Carone’s neighborhood, in the furthest reaches of Brooklyn, can feel more like Miami Beach than New York. His extravagantly decorated property — “Baroque is the word I would use,” says a visitor — is where he began hosting fundraisers in the early aughts for a rising generation of then-obscure Brooklyn Democrats, including Bill de Blasio and Hakeem Jeffries. One of the regulars at his soirées was Adams, who was just getting into politics after a career as a police officer. Years before the 2021 mayoral race began in earnest, Carone went all in on Adams, soliciting donations and acting as one of his most trusted advisers. When Adams won, in part by following Carone’s advice to position himself as a centrist and ignore the party’s left wing, he rewarded Carone by naming him chief of staff.

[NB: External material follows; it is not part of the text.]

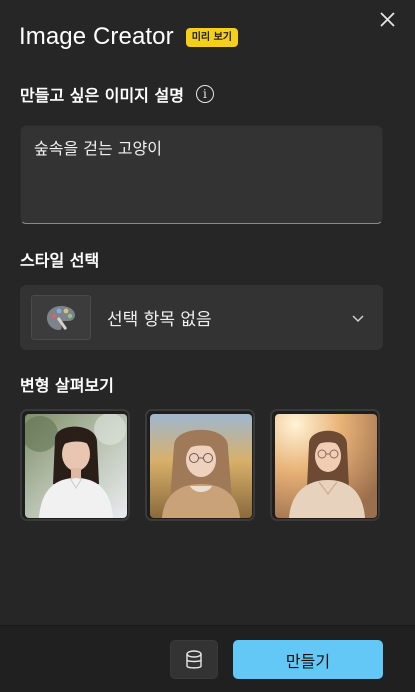 The image size is (415, 692). What do you see at coordinates (202, 174) in the screenshot?
I see `description-input: 숲속을 걷는 고양이` at bounding box center [202, 174].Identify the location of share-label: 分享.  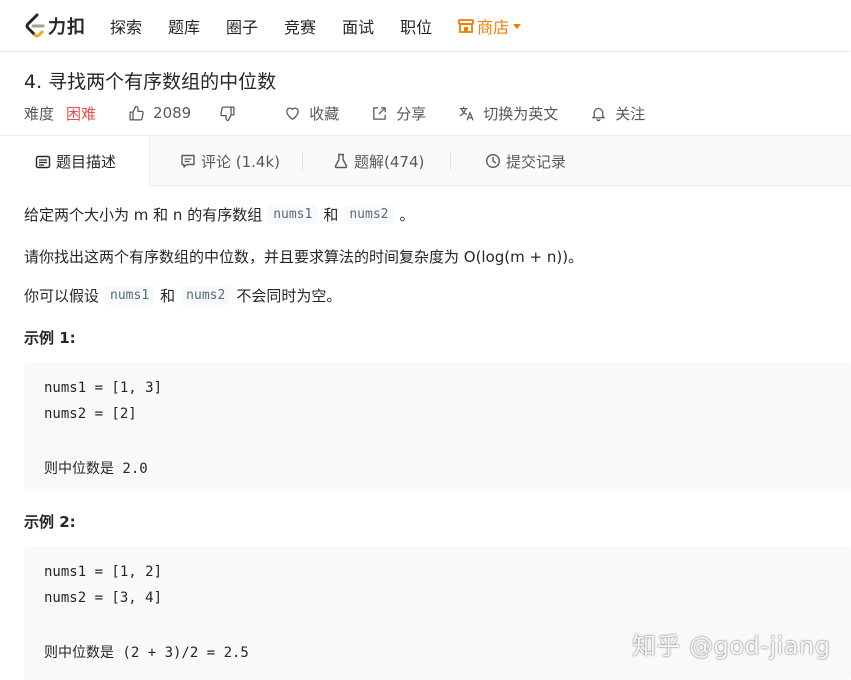
(412, 114).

Like Adams, Carone took an unusual delight in his new job. While the role is usually about managing downward, keeping the bureaucratic trains running, Carone’s Instagram feed showed a man living his best life: speaking at a conference in Istanbul, touring the Holy City with the mayor of Jerusalem, talking whiskey with Liev Schreiber, hanging out on the sidelines of New York Giants games. At the same time, powerful developers and businessmen say Carone was remarkably responsive to their needs, with an ability to get any government official on the phone and smooth things that needed smoothing. “Things he got involved in got done,” said one lobbyist. “Things he didn’t, didn’t.”
Carone’s priorities reflected that Adams, for all his talk of being the new face of the national Democratic Party, was at heart an old-school Brooklyn clubhouse pol. Before 2022, Carone had never spent a day working in an elected official’s office, and in his career he had represented any number of outer-borough scoundrels, including slumlords, insurance fraudsters, and disreputable operators of homeless shelters. People in the city’s permanent government wondered if Carone was treating his time in power as a chance to level up, prospecting for richer clients — suspicions that hardened when after just nine months he announced he was quitting to run both a consultancy, Oaktree Solutions, and Adams’s reelection campaign. One labor leader told me, “It’s the worst smash-and-grab operation in the history of city government.”